The driving voltage of each of the light-emitting devices manufactured in Examples and Comparative Examples was measured to evaluate the characteristics thereof. Results thereof are shown in Table 2. The driving voltage, efficiency, and lifespan of the quantum dot light-emitting device were measured using a source meter Keithley SMU 236 and a luminance meter PR₆₅₀. Lifespan according to brightness was measured by T90, where Too represents the time required for the luminance to reach 90% of the initial luminance.

	TABLE 2
		Progressive driving
	Based on 146 nits	voltage (After 50

	Efficiency	Lifespan	hours of lifespan
	(Cd/A)	(T90)	measurement)

	Comparative	7.8	50	1.5	V
	Example 17
	Comparative	4.5	100	1.2	V
	Example 18
	Comparative	7.2	100	1.1	V
	Example 19
	Example 6	9.7	100	0.85	V
	Example 7	8.2	180	0.75	V

From results in Table 2, it can be seen that the devices of Examples had a lower driving voltage and higher efficiency and longer lifespan than the devices of Comparative Examples.

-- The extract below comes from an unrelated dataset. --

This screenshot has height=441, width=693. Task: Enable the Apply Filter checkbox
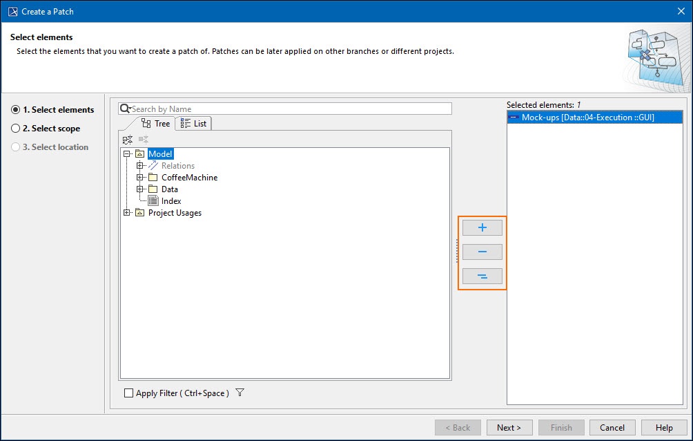pyautogui.click(x=128, y=393)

A quantum dot-containing complex according to one or more embodiments has excellent or suitable charge injection characteristics, and thus the efficiency of light-emitting devices using the complex is excellent or suitable.

While the subject matter of the present disclosure has been described in connection with what is presently considered to be practical example embodiments, it is to be understood that the present disclosure is not limited to the disclosed embodiments, but, in one or more embodiments, is intended to cover one or more suitable modifications and equivalent arrangements included within the spirit and scope of the appended claims, and equivalents thereof. It therefore will be understood that one or more embodiments described herein are just illustrative but not limitative in all aspects.